La lutte contre la traite des êtres humains et le travail forcé demeurent une préoccupation majeure de la communauté internationale.

Le recours à la loi n’est pas une innovation du XXe siècle, mais une constante : les abolitions sont sanctionnées par des lois dans les grands Etats.

Ainsi les abolitions juridiques de la traite et de l’esclavage se succèdent dans les grands Etats occidentaux et dans les colonies, pour l’essentiel au cours du XIXe siècle, la France présentant cette singularité d’une abolition en deux temps, d’abord en 1794, sous la pression des grandes révoltes des esclaves de la principale colonie de plantation française, Saint-Domingue (actuelle Haïti) à partir de 1791, puis en 1848 après trente six ans de rétablissement de l’institution servile dans les colonies des Antilles (Guadeloupe et Martinique), de Guyane et de l’Océan Indien (Ile Bourbon, actuelle Réunion). La première loi interdisant la traite négrière fut adoptée en 1818.

### Tâche demandée a:
D'après l'extrait du texte, en quelle année fut adoptée la première loi interdisant la traite négrière ?

Entrées d'un jeu de données

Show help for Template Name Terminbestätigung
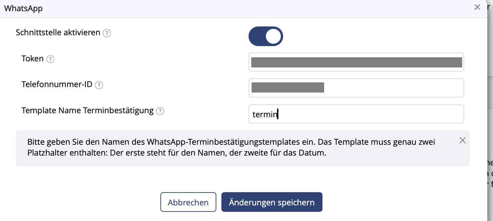 (160, 111)
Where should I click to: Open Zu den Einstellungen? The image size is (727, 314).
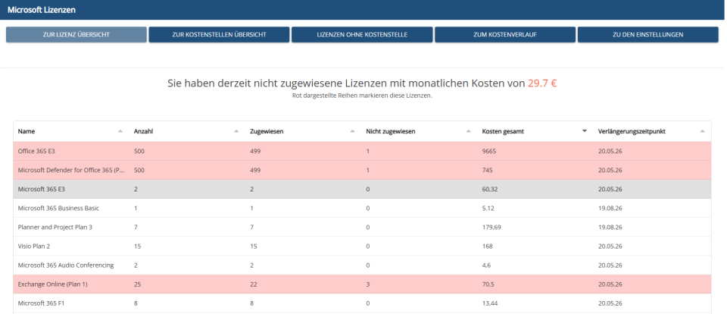[x=647, y=35]
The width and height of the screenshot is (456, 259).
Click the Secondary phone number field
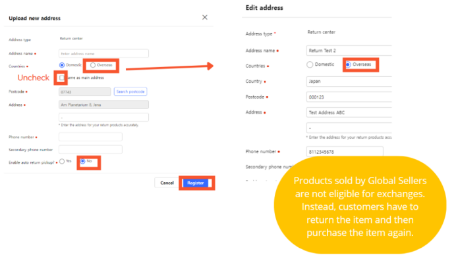[90, 150]
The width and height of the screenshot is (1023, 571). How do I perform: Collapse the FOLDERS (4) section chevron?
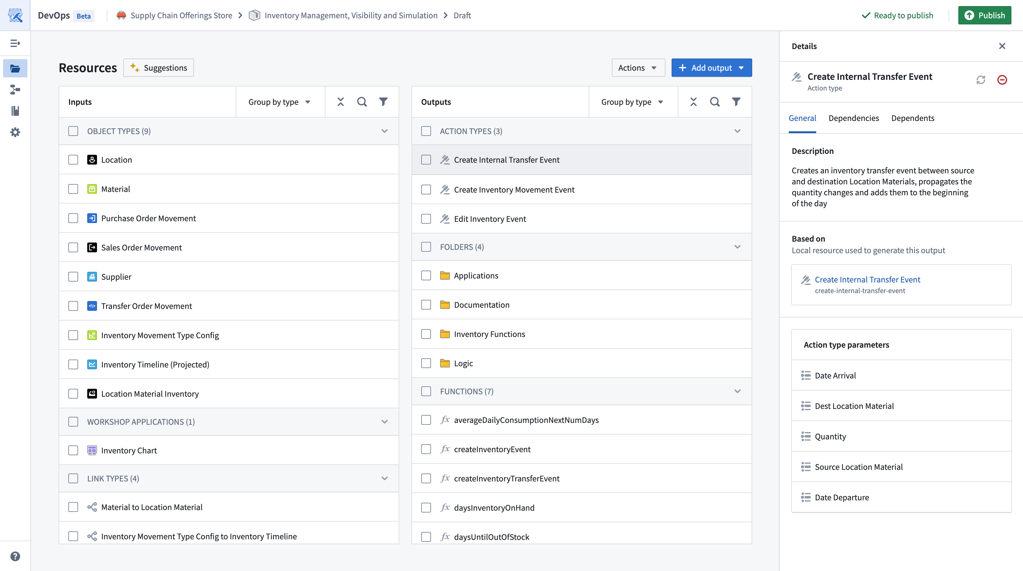click(737, 247)
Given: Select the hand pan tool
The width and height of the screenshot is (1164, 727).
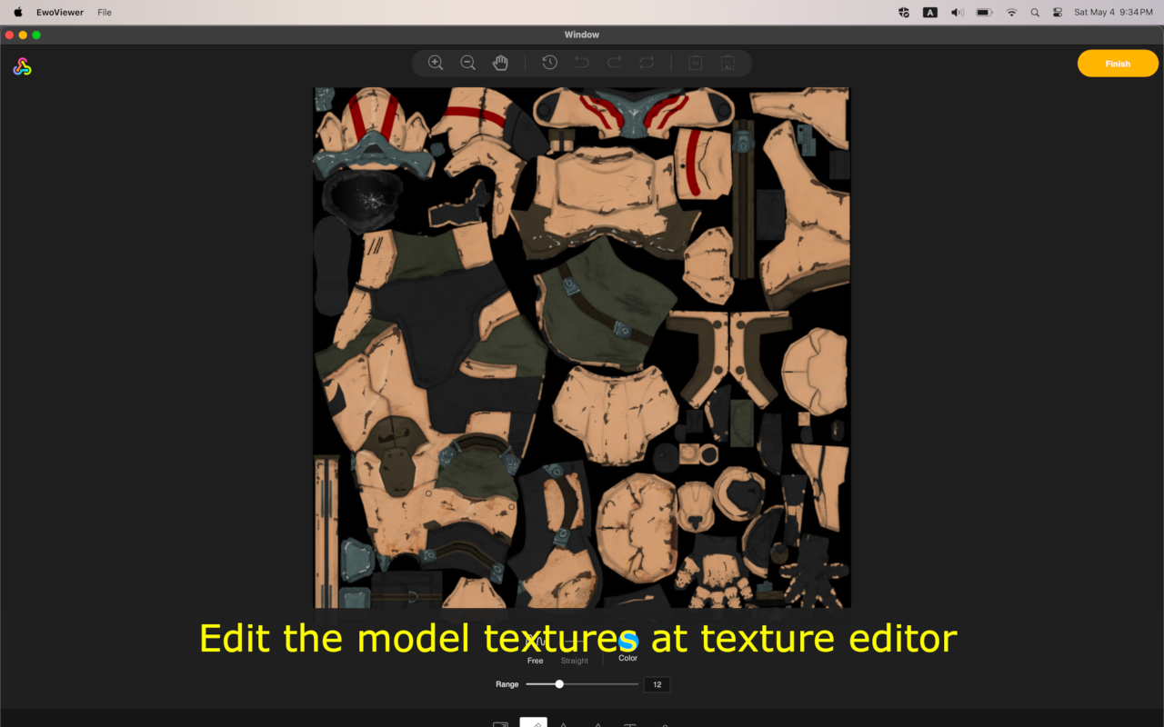Looking at the screenshot, I should click(500, 63).
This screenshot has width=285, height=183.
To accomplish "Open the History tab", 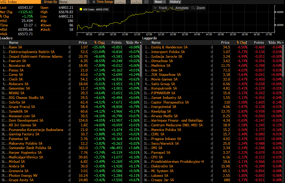I will [x=175, y=2].
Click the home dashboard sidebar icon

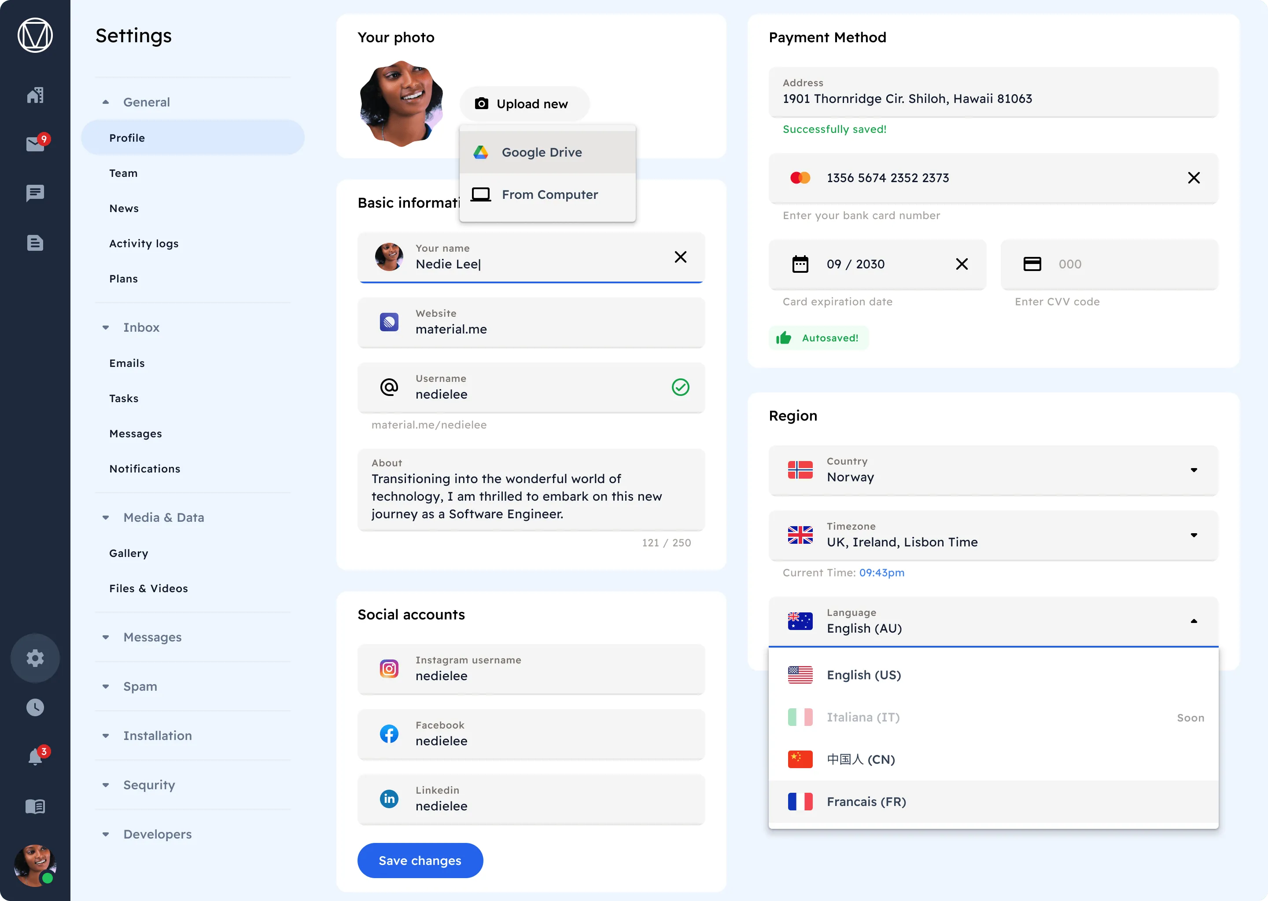point(36,95)
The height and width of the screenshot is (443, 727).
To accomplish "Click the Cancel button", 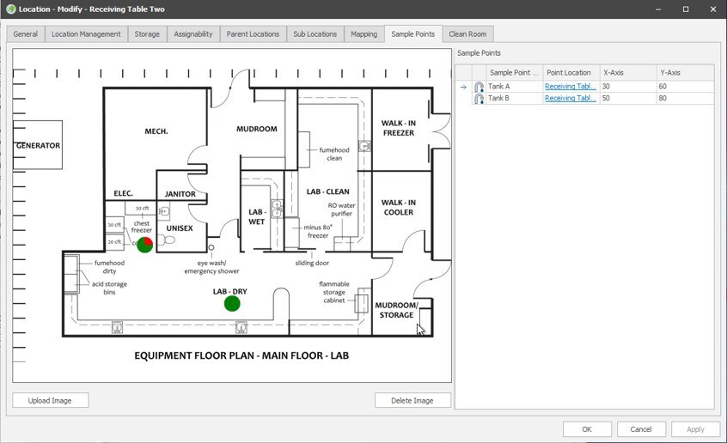I will 641,429.
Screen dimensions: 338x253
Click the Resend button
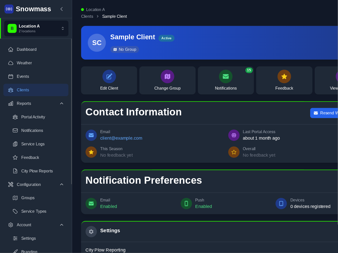point(324,113)
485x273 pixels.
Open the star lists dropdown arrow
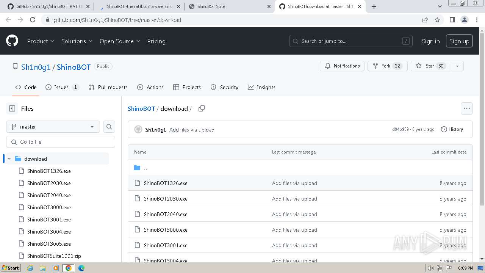click(x=457, y=66)
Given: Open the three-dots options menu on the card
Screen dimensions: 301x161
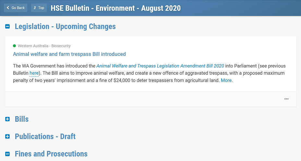Looking at the screenshot, I should click(286, 99).
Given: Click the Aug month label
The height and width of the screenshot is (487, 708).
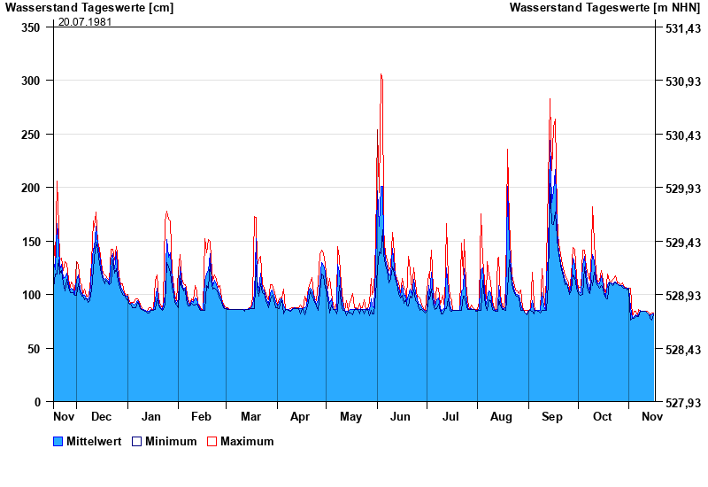Looking at the screenshot, I should (x=501, y=416).
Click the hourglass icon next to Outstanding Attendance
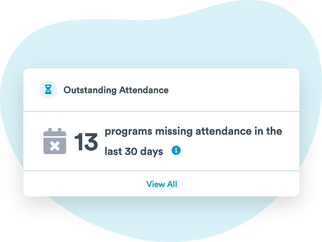Screen dimensions: 322x242 pyautogui.click(x=48, y=89)
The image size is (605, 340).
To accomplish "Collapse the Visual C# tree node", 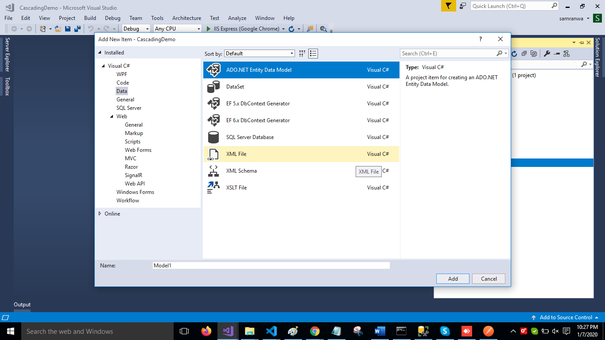I will 103,66.
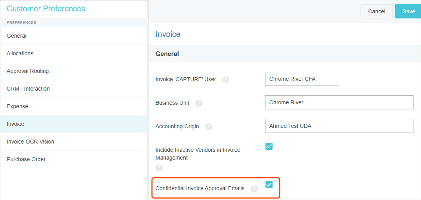Click help icon beside Invoice 'CAPTURE' User

tap(226, 80)
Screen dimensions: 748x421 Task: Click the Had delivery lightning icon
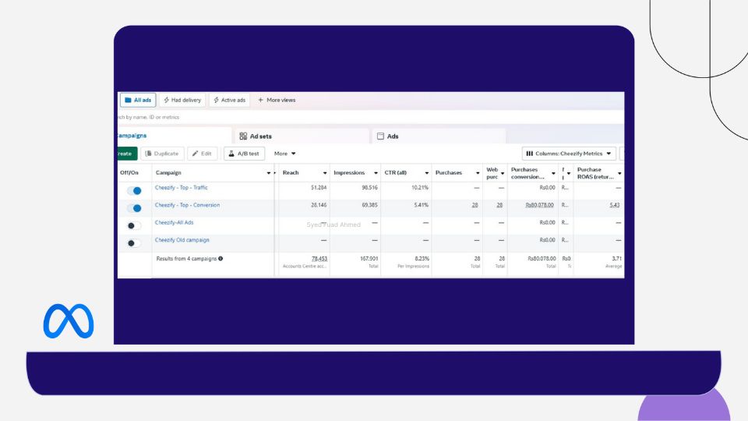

### Tâche demandée b:
Présentez en tableau Markdown à deux colonnes, « Numéro » et « Ligne », tout ce qui va du début des lignes fournies jusqu'à la ligne contenant "Looking at the screenshot, I should click(500, 63).", celle-ci comprise. Laissez de côté les lignes vides et omettez les images.

### Réponse rédigée a:
En 1818.

### Réponse rédigée b:
| Numéro | Ligne |
|---|---|
| 1 | Show help for Template Name Terminbestätigung |
| 2 |  (160, 111) |
| 3 | Where should I click to: Open Zu den Einstellungen? The image size is (727, 314). |
| 4 | [x=647, y=35] |
| 5 | The width and height of the screenshot is (456, 259). |
| 6 | Click the Secondary phone number field |
| 7 | [90, 150] |
| 8 | The width and height of the screenshot is (1023, 571). How do I perform: Collapse the FOLDERS (4) section chevron? |
| 9 | click(737, 247) |
| 10 | Given: Select the hand pan tool |
| 11 | The width and height of the screenshot is (1164, 727). |
| 12 | Looking at the screenshot, I should click(500, 63). |